Despite the fact that the Japanese and Chinese economies are slowing down, Asian stocks look like they have a more than even chance of doing well in 2015. It’s natural for market observers to be skeptical of this conclusion. After all, isn’t the stock market primarily powered by an underlying economy? Aren’t the Asian financial markets primarily driven by export-oriented companies?
These are true on a fundamental level but, unfortunately or fortunately, depending on how you look at it, stock markets are driven by many other things. Fundamental economics is just one of the many factors driving finance markets. The other factors involve growth projections and future expectations. Considering the amount of cheap liquidity being injected into global financial markets by the Bank of Japan, the European Central Bank, and until recently, the US Federal Reserve, asset valuation has shifted more towards expectations rather than solid economic realities. Whether you agree with this or not, the fact remains that this is the reality on the ground.

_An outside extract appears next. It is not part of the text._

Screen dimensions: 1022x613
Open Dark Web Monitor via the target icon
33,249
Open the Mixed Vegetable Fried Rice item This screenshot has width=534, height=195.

While there is a lot of softness in Asian economies as the global economies slow down, a lot of this might not be reflected in stock prices. Many of these economies are export-driven, and it would be natural to think that they would be negatively impacted by the slowdown in the global consumer demand. Take the case of Japan, thanks to the huge amount of yen floating in the market, Japanese stocks are actually doing quite well as evidenced by how they responded to the recent election of the far left anti-austerity Greek party Syriza. It remains to be seen how long the Asian markets will operate on buzz, expectation, and inflated hopes. Eventually, the reality on the ground needs to be dealt with. Still, considering the amount of stimulus-derived liquidity in the market, critics expecting a massive correction in the Asian market might have a long way to go.